The two major databases involved in the training and validating the regression algorithms are Multi-parameter Intelligent Monitoring in Intensive Care (MIMIC)-II and Queensland, which contain intensive care unit (ICU) patient records. These regression algorithms can be classified into two major groups, algorithms that only predict BP and deep learning approaches that extract features in addition to predicting the BP.
The accuracies that result from these approaches can be understood in terms of (mean error ± standard deviation). The important factors that influence these results are the pre-processing of the data, feature extraction method, regression/learning algorithm, and database size.
However, cuffless BP monitoring must meet the standards of the Association for the Advancement of Medical Instrumentation (AAMI) and the British Hypertension Society (BHS) before being used for commercial purposes. Despite these machine learning techniques to improve the accuracy of BP measurement, there are a few technological challenges to overcome before the BP sensors can be used commercially.

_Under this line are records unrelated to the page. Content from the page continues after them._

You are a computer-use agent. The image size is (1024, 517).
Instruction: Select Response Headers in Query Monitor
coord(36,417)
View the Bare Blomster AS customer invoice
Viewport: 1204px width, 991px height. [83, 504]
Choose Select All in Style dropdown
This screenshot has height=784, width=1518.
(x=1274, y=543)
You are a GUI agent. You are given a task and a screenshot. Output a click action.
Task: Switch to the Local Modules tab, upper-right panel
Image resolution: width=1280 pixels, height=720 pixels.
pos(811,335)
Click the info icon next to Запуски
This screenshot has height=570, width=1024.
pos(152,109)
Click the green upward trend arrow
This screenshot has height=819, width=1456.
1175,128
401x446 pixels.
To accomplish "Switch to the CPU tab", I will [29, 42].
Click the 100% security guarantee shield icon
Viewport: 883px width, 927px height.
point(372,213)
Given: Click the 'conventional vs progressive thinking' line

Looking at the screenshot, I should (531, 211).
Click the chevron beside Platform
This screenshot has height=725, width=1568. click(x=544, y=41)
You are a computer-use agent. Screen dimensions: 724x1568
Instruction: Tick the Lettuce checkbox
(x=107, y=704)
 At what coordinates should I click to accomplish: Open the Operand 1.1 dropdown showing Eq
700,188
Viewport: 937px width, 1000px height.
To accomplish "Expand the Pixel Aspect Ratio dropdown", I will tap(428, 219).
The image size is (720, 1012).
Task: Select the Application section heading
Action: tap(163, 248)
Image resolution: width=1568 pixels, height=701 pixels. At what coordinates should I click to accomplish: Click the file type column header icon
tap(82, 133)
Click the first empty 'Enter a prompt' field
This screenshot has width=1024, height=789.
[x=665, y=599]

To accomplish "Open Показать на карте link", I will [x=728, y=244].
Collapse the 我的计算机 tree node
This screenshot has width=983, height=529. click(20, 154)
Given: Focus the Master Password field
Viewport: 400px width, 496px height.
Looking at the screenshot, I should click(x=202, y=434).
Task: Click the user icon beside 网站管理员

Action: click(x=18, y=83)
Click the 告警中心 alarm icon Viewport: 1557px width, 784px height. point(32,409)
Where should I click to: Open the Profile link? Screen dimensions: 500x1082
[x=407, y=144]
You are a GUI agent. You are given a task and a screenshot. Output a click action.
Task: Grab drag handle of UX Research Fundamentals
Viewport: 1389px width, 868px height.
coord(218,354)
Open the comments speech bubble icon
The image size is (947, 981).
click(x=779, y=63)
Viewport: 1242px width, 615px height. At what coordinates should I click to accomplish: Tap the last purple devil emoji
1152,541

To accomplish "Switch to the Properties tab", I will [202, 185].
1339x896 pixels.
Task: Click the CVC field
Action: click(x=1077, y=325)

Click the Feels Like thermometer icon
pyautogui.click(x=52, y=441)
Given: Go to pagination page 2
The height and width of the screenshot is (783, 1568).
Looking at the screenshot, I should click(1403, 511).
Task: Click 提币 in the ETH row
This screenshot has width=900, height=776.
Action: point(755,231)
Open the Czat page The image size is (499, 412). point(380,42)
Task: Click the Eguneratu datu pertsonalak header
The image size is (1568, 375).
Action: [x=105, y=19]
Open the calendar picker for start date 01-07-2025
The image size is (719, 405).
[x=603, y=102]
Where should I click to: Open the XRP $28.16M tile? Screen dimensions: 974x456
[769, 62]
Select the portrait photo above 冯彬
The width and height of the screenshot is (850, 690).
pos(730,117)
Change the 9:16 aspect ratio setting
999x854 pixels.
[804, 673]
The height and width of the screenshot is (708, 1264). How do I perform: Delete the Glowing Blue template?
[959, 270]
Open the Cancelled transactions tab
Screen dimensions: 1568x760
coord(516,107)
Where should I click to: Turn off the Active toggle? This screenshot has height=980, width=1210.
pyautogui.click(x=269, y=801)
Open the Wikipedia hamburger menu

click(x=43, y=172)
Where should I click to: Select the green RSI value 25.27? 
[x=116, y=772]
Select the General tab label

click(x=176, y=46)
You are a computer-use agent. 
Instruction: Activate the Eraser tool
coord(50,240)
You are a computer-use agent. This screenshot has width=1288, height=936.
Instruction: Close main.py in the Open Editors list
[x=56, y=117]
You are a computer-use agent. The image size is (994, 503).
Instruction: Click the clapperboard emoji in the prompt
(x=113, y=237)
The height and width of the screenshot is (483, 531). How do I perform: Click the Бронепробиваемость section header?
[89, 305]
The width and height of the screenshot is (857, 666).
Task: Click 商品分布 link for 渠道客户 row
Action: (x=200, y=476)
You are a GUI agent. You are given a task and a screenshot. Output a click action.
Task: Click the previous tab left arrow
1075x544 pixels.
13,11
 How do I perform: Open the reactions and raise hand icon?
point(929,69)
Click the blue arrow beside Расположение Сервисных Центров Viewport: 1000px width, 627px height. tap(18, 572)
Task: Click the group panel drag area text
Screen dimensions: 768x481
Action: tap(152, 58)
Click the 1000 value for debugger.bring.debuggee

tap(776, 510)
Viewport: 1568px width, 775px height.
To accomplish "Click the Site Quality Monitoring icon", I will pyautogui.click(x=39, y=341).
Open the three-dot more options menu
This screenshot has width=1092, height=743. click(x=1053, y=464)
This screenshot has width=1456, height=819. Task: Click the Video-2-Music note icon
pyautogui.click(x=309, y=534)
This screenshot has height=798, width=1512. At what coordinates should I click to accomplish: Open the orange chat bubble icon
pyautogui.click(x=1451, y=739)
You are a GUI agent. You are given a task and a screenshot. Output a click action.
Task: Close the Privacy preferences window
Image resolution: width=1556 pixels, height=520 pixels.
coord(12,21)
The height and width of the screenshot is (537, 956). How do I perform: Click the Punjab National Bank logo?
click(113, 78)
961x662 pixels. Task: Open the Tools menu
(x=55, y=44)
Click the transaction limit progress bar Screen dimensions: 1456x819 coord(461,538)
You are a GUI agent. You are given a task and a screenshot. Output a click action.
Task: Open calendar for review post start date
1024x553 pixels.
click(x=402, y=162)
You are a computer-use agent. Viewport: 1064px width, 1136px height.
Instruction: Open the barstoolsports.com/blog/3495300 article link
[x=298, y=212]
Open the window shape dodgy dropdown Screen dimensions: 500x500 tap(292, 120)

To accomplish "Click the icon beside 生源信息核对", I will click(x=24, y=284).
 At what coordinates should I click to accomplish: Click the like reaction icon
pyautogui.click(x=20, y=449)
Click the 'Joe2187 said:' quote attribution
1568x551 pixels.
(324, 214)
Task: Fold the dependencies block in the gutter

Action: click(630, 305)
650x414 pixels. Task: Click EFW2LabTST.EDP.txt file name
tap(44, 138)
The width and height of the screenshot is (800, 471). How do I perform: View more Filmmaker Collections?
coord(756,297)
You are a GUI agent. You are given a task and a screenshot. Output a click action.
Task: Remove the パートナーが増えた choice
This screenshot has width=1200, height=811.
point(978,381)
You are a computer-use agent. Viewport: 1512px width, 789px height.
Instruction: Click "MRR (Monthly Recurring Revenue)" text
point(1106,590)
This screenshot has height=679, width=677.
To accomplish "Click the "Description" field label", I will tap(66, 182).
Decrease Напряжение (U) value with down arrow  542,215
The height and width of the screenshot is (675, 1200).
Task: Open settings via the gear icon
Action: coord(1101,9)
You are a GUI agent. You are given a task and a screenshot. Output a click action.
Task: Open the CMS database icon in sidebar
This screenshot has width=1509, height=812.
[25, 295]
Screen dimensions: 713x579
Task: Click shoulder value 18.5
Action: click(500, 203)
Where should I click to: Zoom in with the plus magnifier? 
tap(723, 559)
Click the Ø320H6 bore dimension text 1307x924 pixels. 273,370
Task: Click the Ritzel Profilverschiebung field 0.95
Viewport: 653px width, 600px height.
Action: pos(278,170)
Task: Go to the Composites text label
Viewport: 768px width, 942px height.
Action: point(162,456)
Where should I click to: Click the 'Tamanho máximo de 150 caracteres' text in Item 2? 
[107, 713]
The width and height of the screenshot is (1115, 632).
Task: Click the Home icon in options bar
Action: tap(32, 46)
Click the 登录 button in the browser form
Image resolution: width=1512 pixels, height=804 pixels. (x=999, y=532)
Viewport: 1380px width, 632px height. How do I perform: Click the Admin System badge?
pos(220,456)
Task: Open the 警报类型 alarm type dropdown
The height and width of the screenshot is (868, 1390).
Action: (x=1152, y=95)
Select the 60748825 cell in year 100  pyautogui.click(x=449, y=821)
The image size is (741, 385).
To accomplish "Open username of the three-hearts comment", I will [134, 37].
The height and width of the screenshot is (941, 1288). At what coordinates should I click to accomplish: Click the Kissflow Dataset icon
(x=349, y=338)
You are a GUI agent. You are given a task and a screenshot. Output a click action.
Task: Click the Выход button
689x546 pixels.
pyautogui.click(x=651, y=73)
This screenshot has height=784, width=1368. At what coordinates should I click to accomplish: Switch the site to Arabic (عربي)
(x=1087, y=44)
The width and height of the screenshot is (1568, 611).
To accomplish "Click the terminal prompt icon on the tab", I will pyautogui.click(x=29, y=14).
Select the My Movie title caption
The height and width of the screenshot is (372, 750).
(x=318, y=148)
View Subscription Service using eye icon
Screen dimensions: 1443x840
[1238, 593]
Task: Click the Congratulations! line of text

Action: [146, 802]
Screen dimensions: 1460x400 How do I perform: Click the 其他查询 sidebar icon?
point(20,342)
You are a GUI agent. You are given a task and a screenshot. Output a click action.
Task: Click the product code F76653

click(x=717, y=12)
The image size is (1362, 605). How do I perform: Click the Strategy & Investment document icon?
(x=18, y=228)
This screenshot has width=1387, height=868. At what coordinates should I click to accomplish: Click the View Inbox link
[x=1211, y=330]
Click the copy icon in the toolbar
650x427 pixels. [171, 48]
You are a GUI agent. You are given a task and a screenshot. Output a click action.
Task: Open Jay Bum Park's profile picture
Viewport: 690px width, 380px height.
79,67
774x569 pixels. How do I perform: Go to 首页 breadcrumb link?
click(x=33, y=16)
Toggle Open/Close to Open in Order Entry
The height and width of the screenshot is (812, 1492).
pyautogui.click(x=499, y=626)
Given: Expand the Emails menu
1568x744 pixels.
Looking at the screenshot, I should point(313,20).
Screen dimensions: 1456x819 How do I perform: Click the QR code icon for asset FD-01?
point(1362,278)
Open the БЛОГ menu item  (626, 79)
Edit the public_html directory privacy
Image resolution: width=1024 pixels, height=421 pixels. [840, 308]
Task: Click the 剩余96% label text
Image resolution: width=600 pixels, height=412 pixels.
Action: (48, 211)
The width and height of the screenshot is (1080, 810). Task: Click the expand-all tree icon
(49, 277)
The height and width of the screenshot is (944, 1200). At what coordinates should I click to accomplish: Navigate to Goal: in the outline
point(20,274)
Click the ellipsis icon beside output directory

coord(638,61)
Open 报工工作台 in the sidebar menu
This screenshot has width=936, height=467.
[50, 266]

These challenges involve the variation of the accuracy of the intelligent algorithm when applied to the different databases for training and validation. Also, the data in MIMIC is taken from ICU patients whose BP's are under the influence of drugs administered and can vary compared to regular patients.
Another challenge arises from the low quality of PPG and ECG signals measured, accompanied by distorted waveforms, significant Vaseline drifts, and saturation. The signal measured in such a way will have to undergo further signal processing before being used for BP estimation.
Yet another challenge comes to light in the form of computational loads of the algorithms designed. Since the most promising algorithms often have high computational loads, the load must be minimized to be accommodated into the firmware of cuffless wearable BP sensors.
And finally, the factors that influence the dependence of BP on PPG and ECG have yet to be wholly verified. But overcoming these challenges shows promising results for estimating BP using machine learning models.